Misspelled but not misbegotten A typographical error in yesterday's item about Howard Dean, the Wall Street Journal and the MoveOn.org preference poll annoyed several readers, and caused at least one to speculate about my motives. A county supervisor from Wisconsin sounded suspicious:
"I'm a fan! I read your blog daily. Often, we think very much alike. But then, you dis moveon.org. What's up with that? First, Salon always links to such things ... except for moveon.org in Joe Conason's blog ... You misspelled the moveon.org name! Movokeon.com? Wha? Joe, it's www.moveon.org. But, you know that. It looks pretty intentional. Please don't tell us you're intentionally misleading your readers! ... Our generation has a historical imperative to remove George Bush from power. Don't be petty, please!"
While typos don't normally require apologies, I regret any distress provoked by that one. I certainly meant no disrespect to MoveOn, an organization I've admired ever since its founding as a citizen movement against impeachment. (Neither does Salon, which has given serious, favorable and typo-free coverage to the MoveOn preference poll.) My point was that the right-wing Journal editorial page sounds delighted with the Dean candidacy - and to examine the possible reasons for the curious timing of the Journal's "endorsement."
As for this week's MoveOn poll, I think activists and voters should keep in mind what an Internet survey is -- and what it is not.
It isn't a "primary." With a few hundred thousand participants, it cannot be representative of tens of millions of Democrats -- or even millions of progressive Democrats -- as a group. Because only three candidates were permitted to e-mail their statements to the MoveOn membership, the poll doesn't offer an opportunity to evaluate support for the entire field. And the involvement in the Dean campaign of a MoveOn principal has raised questions about fairness and impartiality.

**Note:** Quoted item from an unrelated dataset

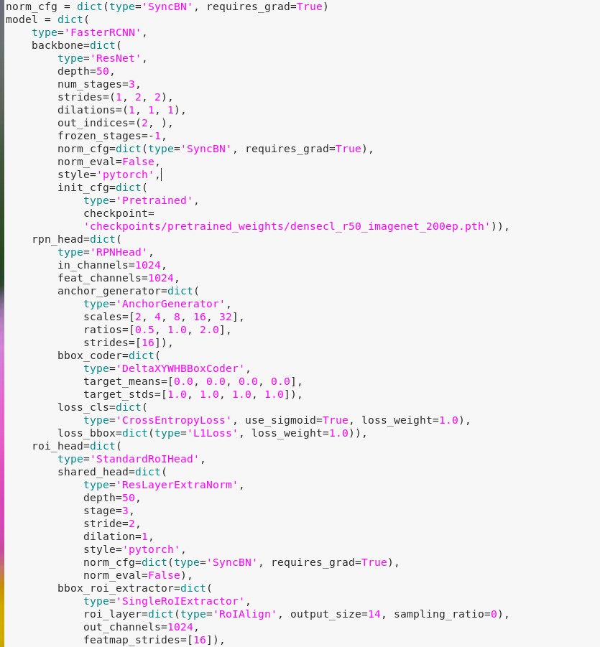This screenshot has height=647, width=600.
Task: Click the depth value 50 under backbone
Action: [x=103, y=71]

So it would be easy to overestimate the poll's meaning, although winning the MoveOn endorsement would clearly be of great benefit to any candidate. This is an important experiment in democratic organizing on the Internet - and as with their campaign against impeachment, MoveOn's creative activists are seeking ways to answer right-wing money power with grass-roots people power. For that public service, they deserve applause.